In other foreign lands, the C.I.A. set up secret jails where “high-value detainees” were subjected to ever more barbaric acts, including simulated drowning. These crimes were videotaped, so that “experts” could watch them, and then the videotapes were destroyed, after consultation with the White House, in the hope that Americans would never know.

The C.I.A. contracted out its inhumanity to nations with no respect for life or law, sending prisoners — some of them innocents kidnapped on street corners and in airports — to be tortured into making false confessions, or until it was clear they had nothing to say and so were let go without any apology or hope of redress.

These are not the only shocking abuses of President Bush’s two terms in office, made in the name of fighting terrorism. There is much more — so much that the next president will have a full agenda simply discovering all the wrongs that have been done and then righting them.

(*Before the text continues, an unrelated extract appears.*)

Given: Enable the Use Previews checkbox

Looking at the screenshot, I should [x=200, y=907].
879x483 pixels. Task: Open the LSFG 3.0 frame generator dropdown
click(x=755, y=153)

We can only hope that this time, unlike 2004, American voters will have the wisdom to grant the awesome powers of the presidency to someone who has the integrity, principle and decency to use them honorably. Then when we look in the mirror as a nation, we will see, once again, the reflection of the United States of America.

End of NYT editorial

My comment:

Bush and Cheney would not have been able to carry out their crimes against humanity without the mass media and Congress permitting them to do so. When the Times had the information that the White House was spying on us all it sat on the information for a year before publishing it. When Bush and Cheney stole the 2000 and 2004 elections the Times didn't mention that the exit polls showed that the elections were fraudulent. Indeed, the Times coverage didn't even bring up the subject of exit polls in its coverage.

While I am pleased that you are editorializing - in essence - against the high crimes and misdemeanors of this criminal gang, why aren't you calling for their impeachment? If you were mute when the last two elections were stolen, why should we have any confidence that EVEN IF a Democrat does get the most votes in '08 that the election won't be stolen once again and the Times won't be mute once again?

None of the major candidates for president have called for the repeal of the Military Commissions Act or the Warner Act. None of them have committed to pulling the troops out of Iraq by even the end of their first hypothetical term. Clinton, Obama and Edwards have all endorsed a military attack on Iran. None of them have called for impeaching Bush and Cheney. Nancy Pelosi, we now know, knew for years about the spying and the torture and said nothing.

In times such as these, the American people must speak up and make their sentiments known, acting independently as THE PEOPLE. Let us not go down in history as infamously standing silent in the face of grave crimes the way the "Good Germans" allowed the Nazis to carry out their atrocities.

Wear orange - a ribbon, wristband, bandana, and so on - daily. Its wearing is a sign of solidarity with those our government imprisons and tortures. Its wearing means that you stand against torture and tyranny. The time for private grumbling is over. The time for speaking out and acting is here. (dennisloo.blogspot.com)

— Dr. Dennis Loo, Los Angeles

1 comment:

Dennis Loo said...

[I'm posting this comment sent to me via email from Red Flag Jon who asked me to do so - DL]

Well said, Dennis! We need to invent a strategy that can win, and from that, backtrack to where we now are. The winning strategy is uniting opposition to
the many atrocities, from Iraq, to the unspeakable tortures, to the Cuban 5, to Katrina abandonment, to 2 million in US prisons, to yawning as genocide
occurs, to environmental devastation: The new slogan must be "End the Empire!"

We need to engage the people in police departments, National Guard, and military with the lessons of Nuremberg, the personal responsibility to refuse orders that lead to war crimes and other atrocities. We are their brothers, sisters, uncles, cousins. They must know that if the orders come
to conduct mass arrests or commit crimes on the orders of tyrants, they must instead side with us against the tyrants, as did most of the military in the standoff with Marcos in the 1986 People's Power victory in the Philippines.

But to achieve this, we must engage in mass dialogue ASAP.